The bonus audio discs with the "Abbey Road" reissue contain nearly two dozen alternate takes; studio chatter among the Beatles and other session participants; and demo versions of songs the foursome was working on at the time but were not part of the "Abbey Road" album.
Among them: both sides of their '69 hit single "The Ballad of John and Yoko" and "Old Brown Shoe"; McCartney's demo versions of two songs he handed off to other musicians he produced for their fledgling Apple Records label – Mary Hopkin's "Goodbye" and Badfinger's "Come and Get It"; plus an isolated track highlighting longtime Beatles producer-arranger George Martin's orchestral accompaniment for Harrison's ballad "Something."
As to Lennon's surprisingly polite response to the mid session request that he and the band back off, Giles Martin thinks it's a great example of one essential quality that suffuses "Abbey Road": that of a conscious victory lap for a group that had scaled virtually every peak the world had to offer.
"It's really sweet that you hear John say that," he said. "I think that everyone's on their best behavior to a certain extent.
"They know this is going to be their last album. You can tell they're going to make sure it's a good one and that everyone's songs are going to get equal attention."
Among the group's original studio albums, "Abbey Road" is their top seller worldwide, according to a UME spokesperson, and has been certified for sales of more than 12 million copies in the U.S. alone, according to the Recording Industry Assn. of America.
"Think about it," Giles Martin says. "The Beatles recorded some of their most successful, most popular songs on their last album. I can't think of another band that can say that." In fact, Harrison's "Here Comes the Sun" has become the most-streamed song in their catalog, according to SoundScan, even though it was never released as a single, while "Let It Be" is the catalog's most downloaded track.
Messing with history?
The "Sgt. Pepper" and White Album remixes were critical and commercial hits. Both received perfect 100 scores on the Metacritic.com aggregate website. The reissued "Sgt. Pepper" entered the Billboard 200 album chart at No.3 in 2017, and the more costly White Album reissue debuted at No.6 last year.

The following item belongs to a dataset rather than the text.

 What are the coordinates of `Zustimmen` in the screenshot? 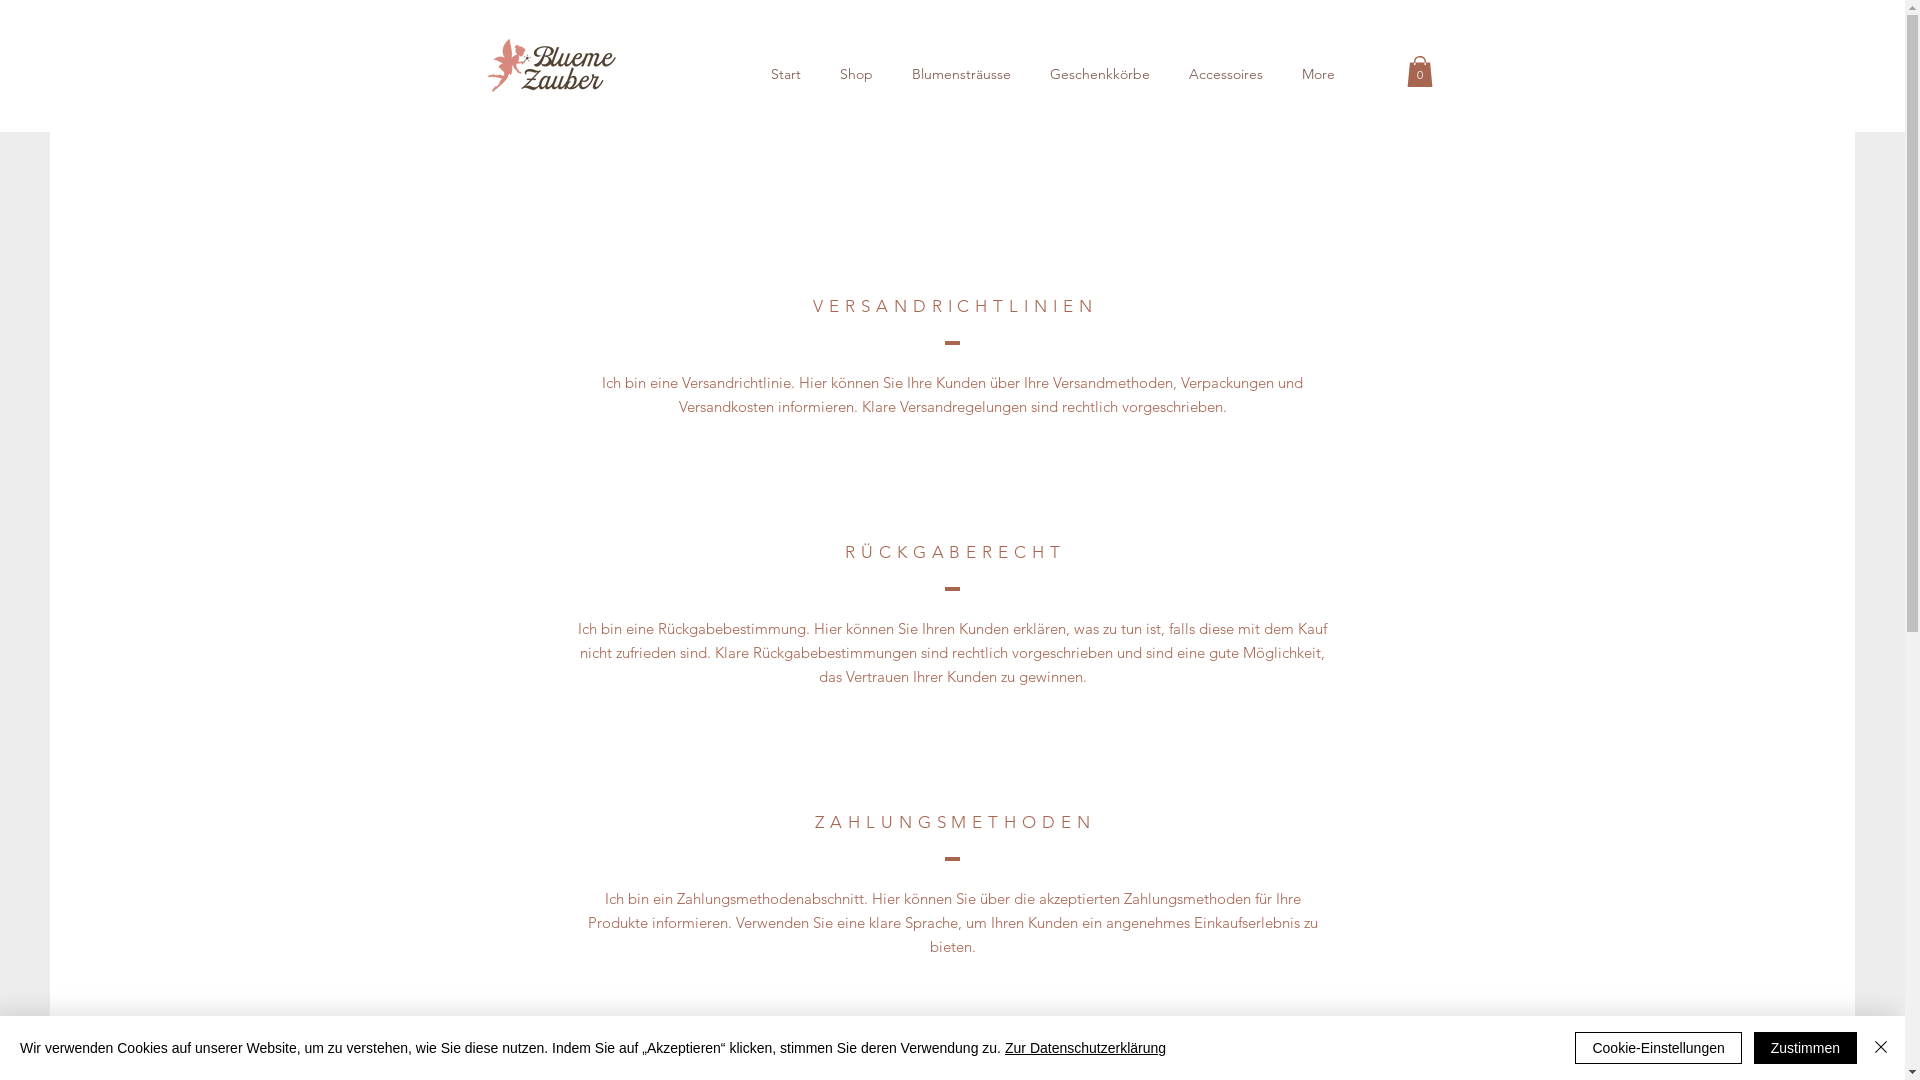 It's located at (1806, 1048).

They also helped introduce the group's music to younger listeners. "The average age of the listener for Beatles music has actually dropped," said UME's Resnikoff. "Both 'Sgt. Pepper' and the White Album, in their initial streaming week, registered hundreds of more streaming than they had before. And they averaged a million more streams per week through the rest of the year than they had the previous year."